Most people experience some stress or anxiety prior to or during taking any examination. This stress can be considered a prerequisite for performing well in any given test. However, when this kind of anxiety becomes excessive and severe enough to interfere with your performance on a test, at the same time it hinders your ability to function well during the time you prepare for any test, then it is a condition called test anxiety.
If you pay attention during every class, take good notes and revisit them periodically, spend a good amount of time studying and do everything a good student does and yet you blank out due to nervousness during an examination, you may have this condition.
This problem affects students of all ages, ranging from kindergarten children to PhD students and competitive examination candidates.
Test anxiety is a psychological condition in which a student experiences a set of physiological, somatic, and cognitive symptoms including over-arousal, worry, tension, dread, fear of failure, catastrophizing etc. during or before taking a test. Test anxiety is a type of performance anxiety, and thus it affects the performance of a student in the test(s).

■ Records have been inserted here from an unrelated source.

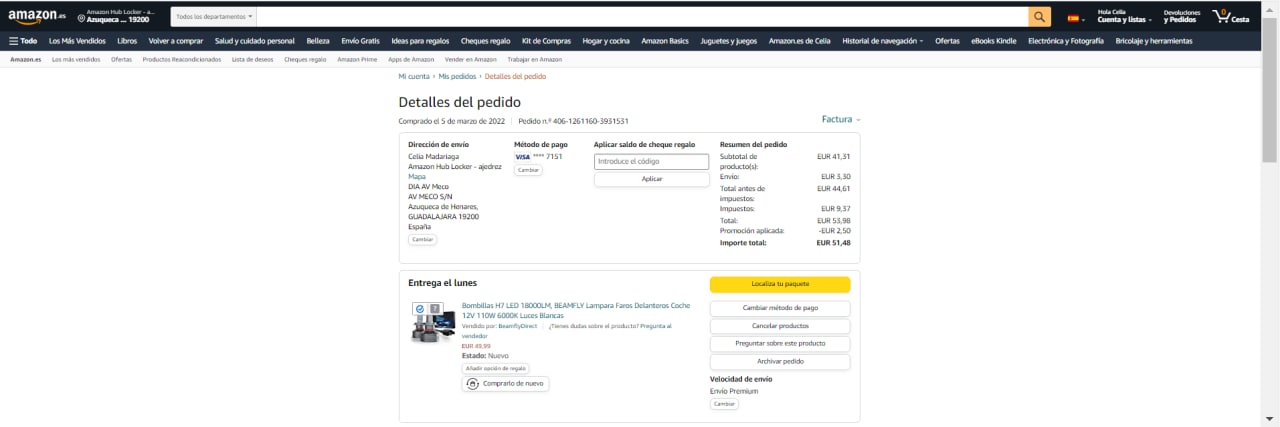Screen dimensions: 1280x427
Task: Click the yellow Localiza tu paquete button
Action: click(x=780, y=284)
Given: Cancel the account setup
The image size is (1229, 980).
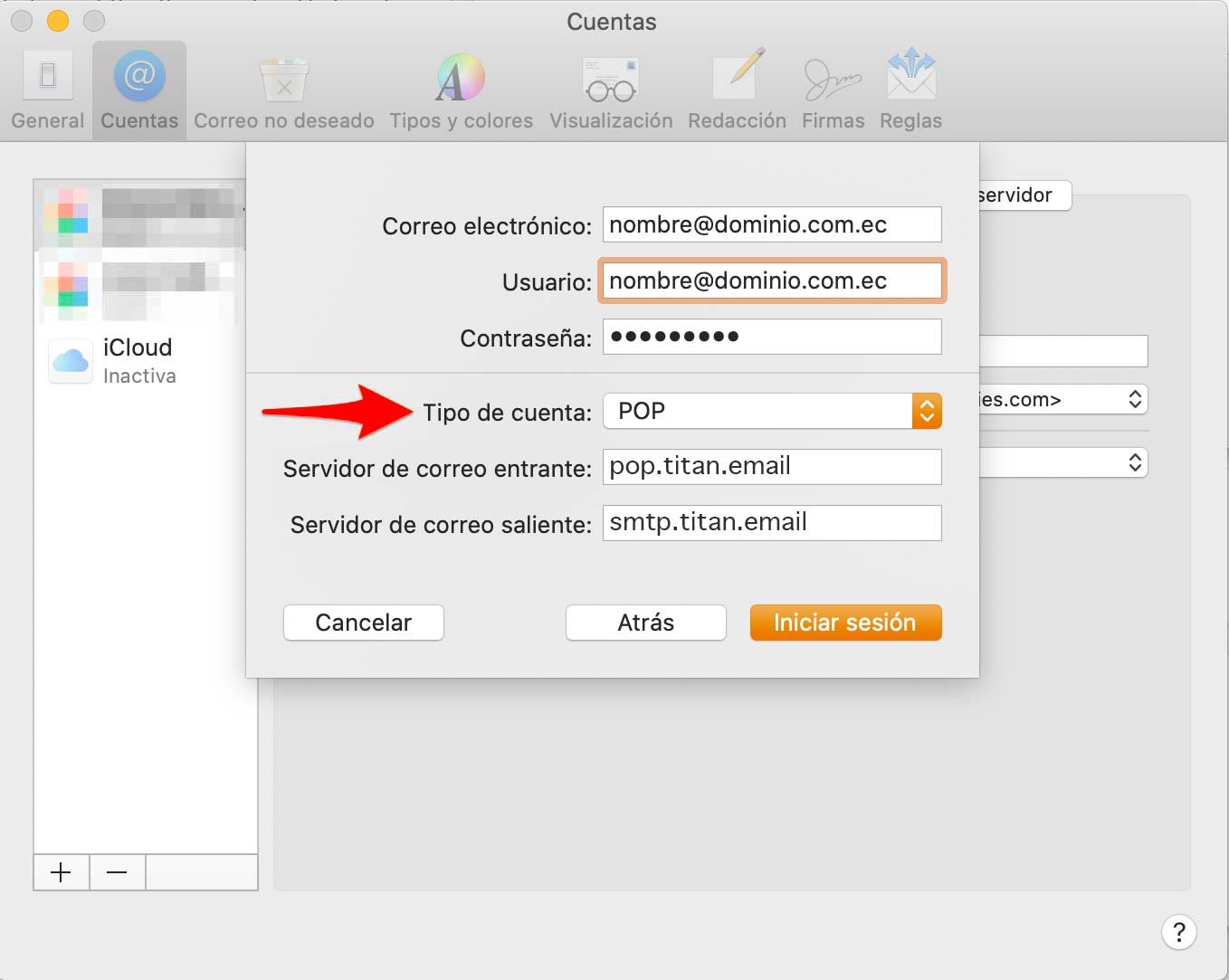Looking at the screenshot, I should (363, 623).
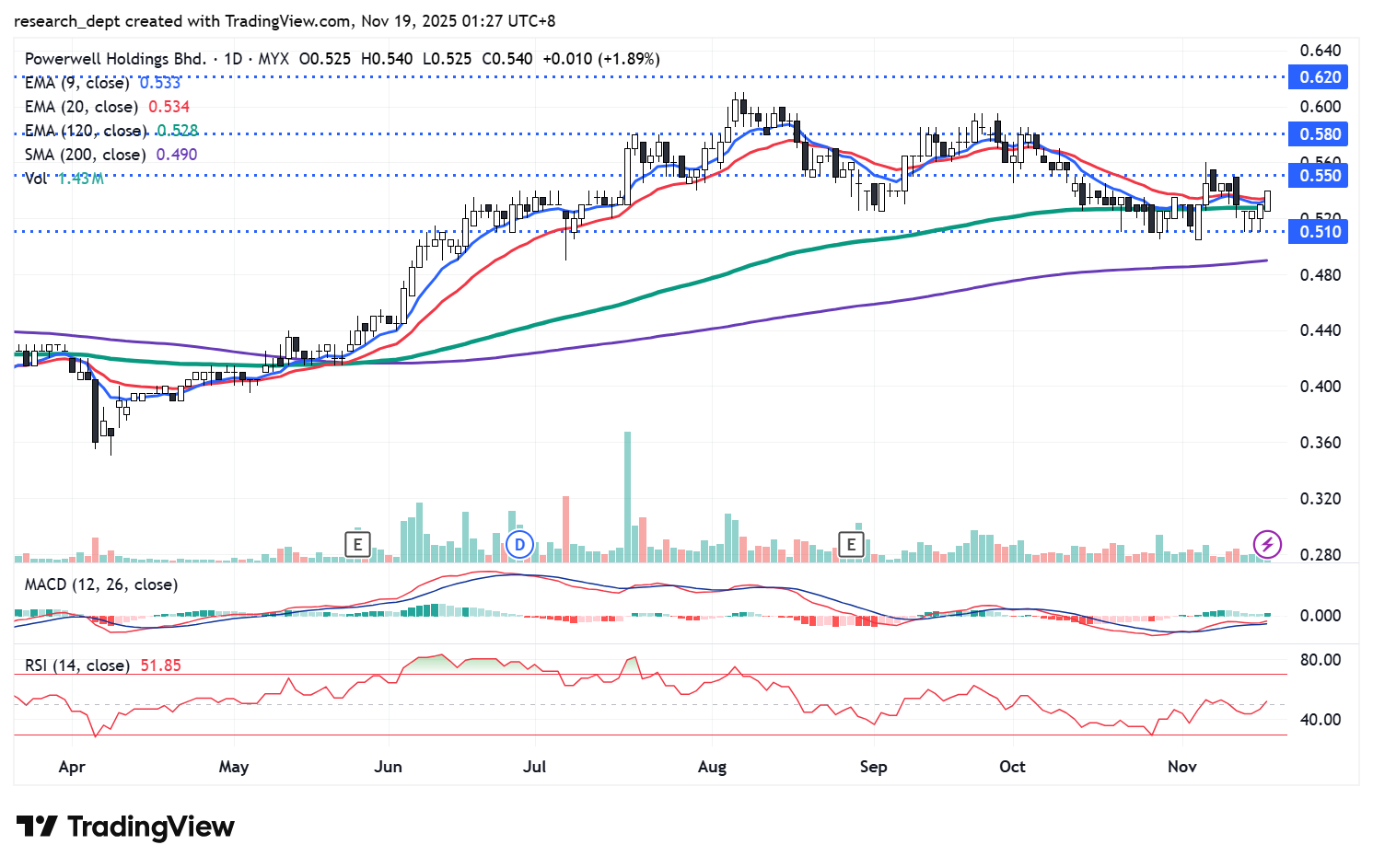Viewport: 1373px width, 868px height.
Task: Open the RSI (14, close) pane label
Action: (x=76, y=665)
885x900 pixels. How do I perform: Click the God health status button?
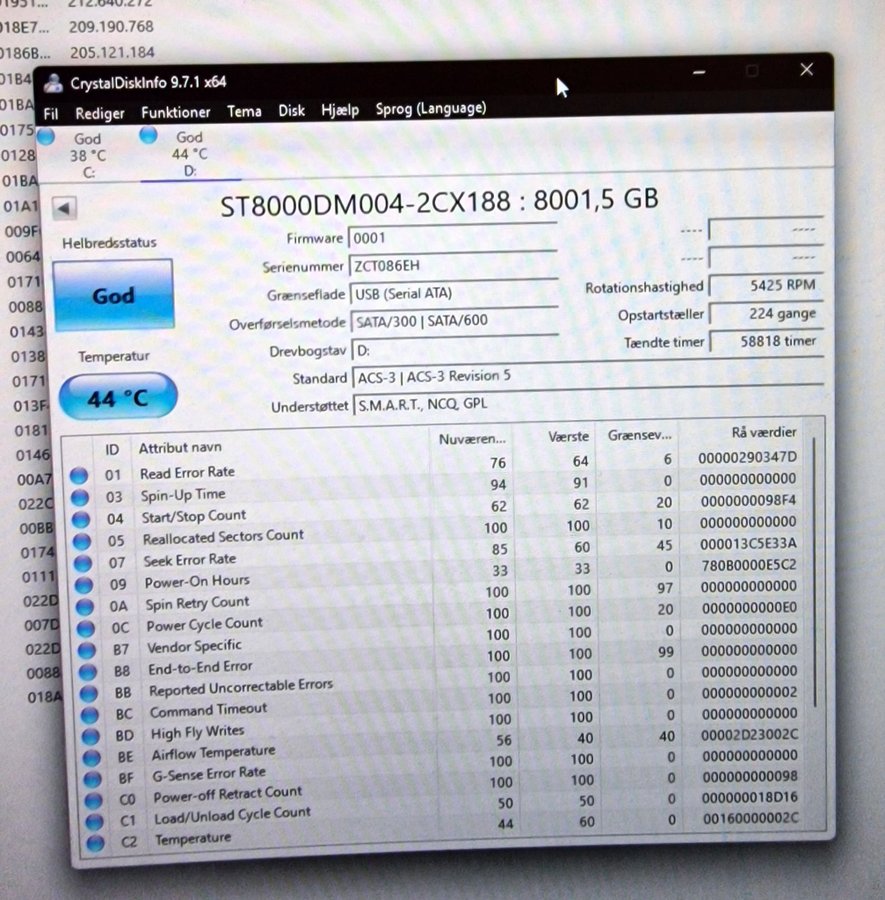coord(113,296)
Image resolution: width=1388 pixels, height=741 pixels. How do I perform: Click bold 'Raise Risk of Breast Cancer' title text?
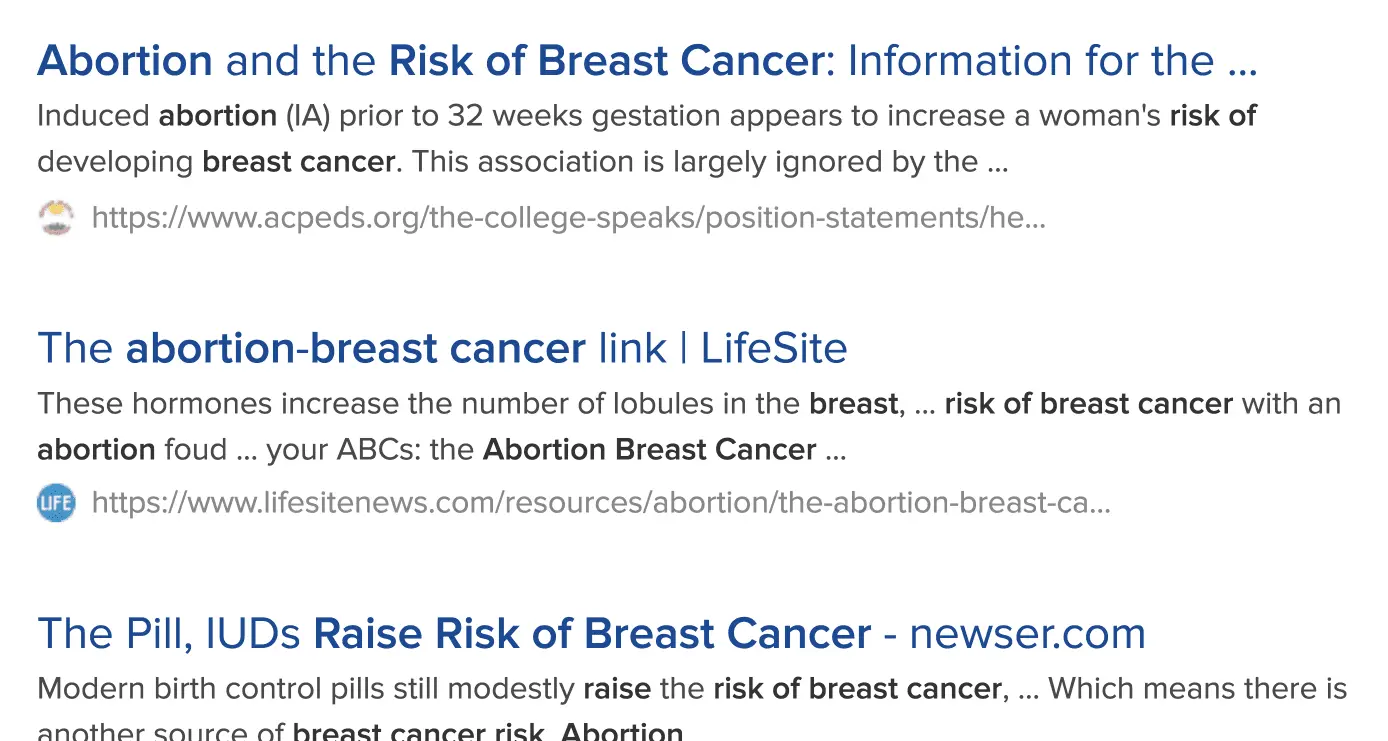(x=592, y=634)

Symptoms of test anxiety vary from mild to severe. Those who experience mild symptoms do fairly good on exams and the ones suffering from severe symptoms experience paralyzing anxiety reactions in a test setting, thus they perform poorly in exams. According to the Anxiety and Depression Association of America, the symptoms of testing anxiety can be categorized into four broad categories i.e physical symptoms, emotional symptoms, cognitive symptoms and behavioural symptoms.
Physical symptoms include sweating, visibly shaking or trembling, rapid heartbeat, fainting, dry mouth and nausea which can also lead to vomiting. In severe cases, the person may even fall ill. The persons who experience mild symptoms may experience a sensation of “butterflies in the stomach.”
Emotional symptoms include depressive mood, low self-esteem and lack of self confidence, a feeling of hopelessness, anger, and a feeling of helplessness that makes students feel as though they are not in control of their situation and can’t do too much about it. Feelings of inadequacy, stress, fear and self doubt are also some of the emotional symptoms of testing anxiety. Often, students overly criticize themselves and berate themselves for not performing well in exams.
Cognitive and behavioral symptoms include avoidance based approach to the situation. So some students may try to avoid exams altogether and may even drop out of school to avoid their fear, others may develop behavioural problems like fidgeting, nail-biting, hair pulling around the time when exams are conducted. Often, students resort to unhealthy coping mechanisms such as abusing or taking excessive amounts of prescription medicines and alcoholism. Negative self-talk, catastrophizing, black and white thinking, having trouble concentrating, racing thoughts and blanking out on answers are some of the major cognitive symptoms of testing anxiety.
Test anxiety can be caused by a number of factors, at the same time some factors contribute to the likelihood of someone developing this condition. The causes and risk factors, overall, can be a combination of or a single one of the following pointers:
The Diagnostic and Statistical Manual (DSM-5) lays out the criteria for the diagnosis of test anxiety under the classification of social phobia. In order to be diagnosed as suffering from social phobia, the following factors should be presented by the concerned individual:
The treatment for test anxiety involves reducing the severe and persistent symptoms which can also include having panic attacks. Panic attacks and anxiety related symptoms can be reduced using the medications prescribed to you or your child by a pediatrician or a doctor. If your symptoms persist, and depending upon your existing condition, your doctor may refer you to a counsellor or a therapist. Counsellors and therapists may use several approaches to reduce the symptoms of test anxiety and form positive associations with examinations.
At Incontact, we use an eclectic approach to deal with all sorts of mental health issues. For the purpose of treating test anxiety, we may use cognitive behavioural therapy or other related therapeutic approaches. We’ll help you cope with low self esteem and self doubt, if any, that could be causing such a reaction in you during and before examinations. Contact us to know more about our services and book an appointment.
Before the test: To cope with anxiety before a test, you must ensure that you get at least 8 hours of sleep, spend enough time studying so you feel as prepared as possible, learn the right studying methods and take practice tests beforehand. During such practice tests, try to simulate the environmental settings that are present in your examination hall or room so that you expose yourself to such factors and overcome your anxiety. Get plenty of sleep the night before and eat a good breakfast which has an ample amount of protein in it, and avoid caffeine as it acts as a stimulant and may increase your stress levels.
During the test: Take a few deep breaths and relax your muscles. Bring your focus to the present and attempt each question after reading it more than once, at least. Take one question at a time and focus only on this question for the time being.
Studies suggest that 25 to 40 percent of students worldwide experience test anxiety. Students with disabilities, including learning disabilities and those in gifted education classes are at the highest risk of experiencing test anxiety.
Some of the measurement scales designed for this purpose are: The Children’s Test Anxiety Questionnaire which measures the test anxiety levels in children 8-12 years of age, and the Test Anxiety Inventory for Children and Adolescent (TAICA) which is a way to measure and assess test anxiety in children and adolescents in grades 4 to 12.